Mixing strategy that should be used in Data Iterator.

class onmt.inputters.SequentialMixer(iterables, weights)[source]¶

Bases: MixingStrategy

Generate data sequentially from iterables which is exhaustible.

class onmt.inputters.WeightedMixer(iterables, weights)[source]¶

Bases: MixingStrategy

A mixing strategy that mix data weightedly and iterate infinitely.

Dataset¶

class onmt.inputters.ParallelCorpus(name, src, tgt, align=None, n_src_feats=0, src_feats_defaults=None)[source]¶

Bases: object

A parallel corpus file pair that can be loaded to iterate.

load(offset=0, stride=1)[source]¶: Load file and iterate by lines. offset and stride allow to iterate only on every stride example, starting from offset.

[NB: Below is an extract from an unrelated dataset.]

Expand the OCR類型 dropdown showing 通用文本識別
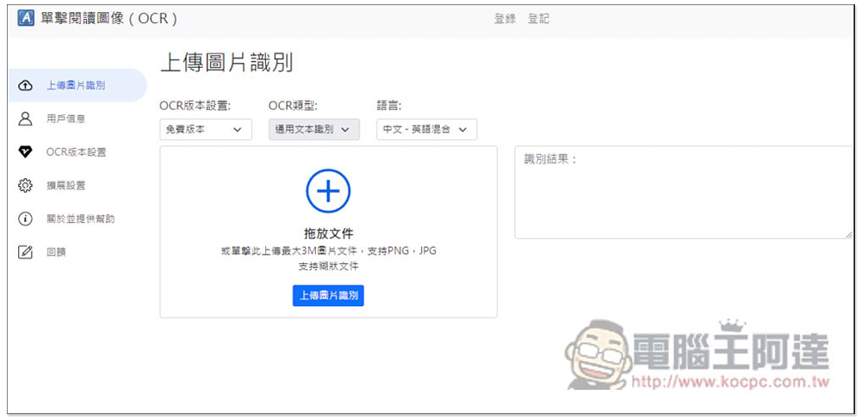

class onmt.inputters.ParallelCorpusIterator(corpus, transform, skip_empty_level='warning', stride=1, offset=0)[source]¶

Bases: object

An iterator dedicated to ParallelCorpus.

Parameters:

corpus (ParallelCorpus) – corpus to iterate;
transform (TransformPipe) – transforms to be applied to corpus;
skip_empty_level (str) – security level when encouter empty line;
stride (int) – iterate corpus with this line stride;
offset (int) – iterate corpus with this line offset.